Task inputs -
**********
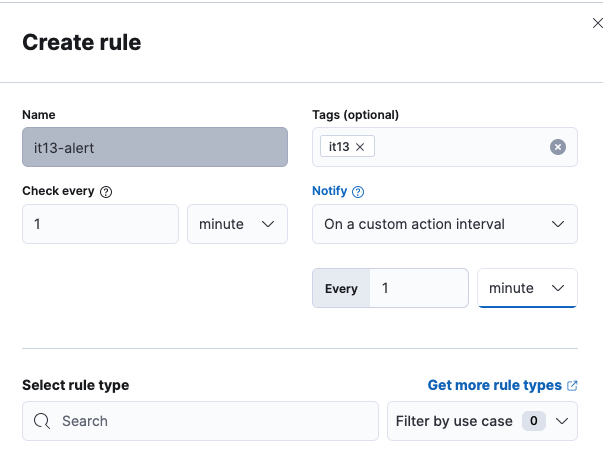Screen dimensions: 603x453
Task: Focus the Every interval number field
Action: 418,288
**********
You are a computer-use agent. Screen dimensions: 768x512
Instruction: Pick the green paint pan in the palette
**********
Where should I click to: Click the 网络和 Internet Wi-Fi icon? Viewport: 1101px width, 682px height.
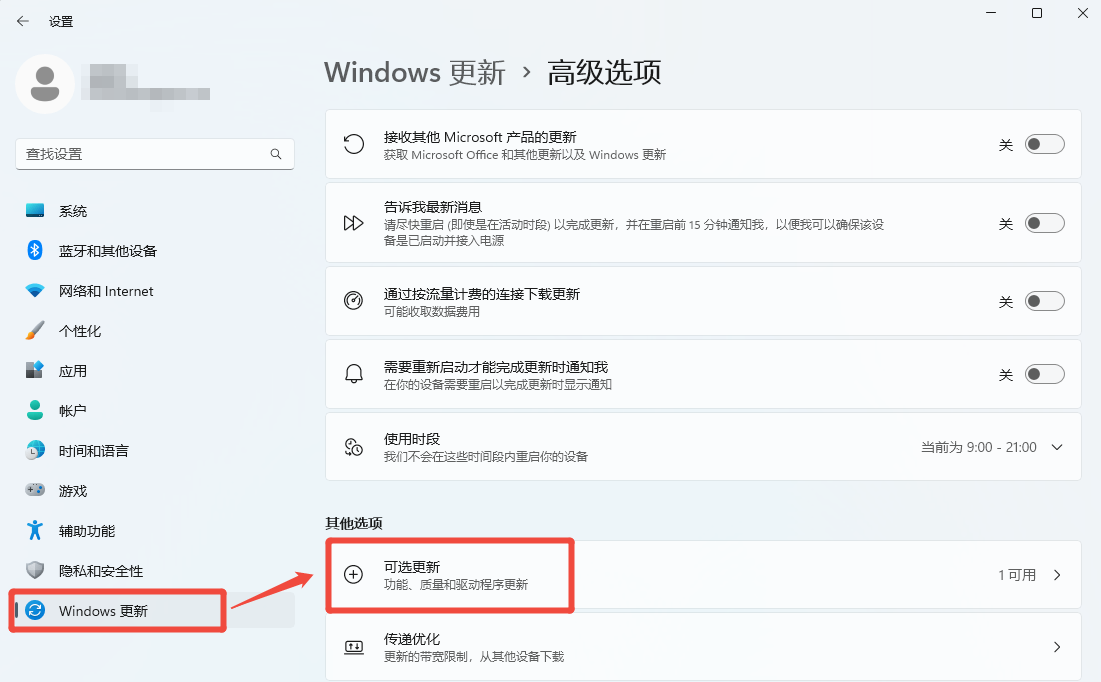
**********
Goal of the exercise -
Please output exactly the lines between the one holding "You are a computer-use" and the one holding "Instruction: Pick the" in the records above, inclusive, and nothing more.

Output of the exercise -
You are a computer-use agent. Screen dimensions: 768x512
Instruction: Pick the green paint pan in the palette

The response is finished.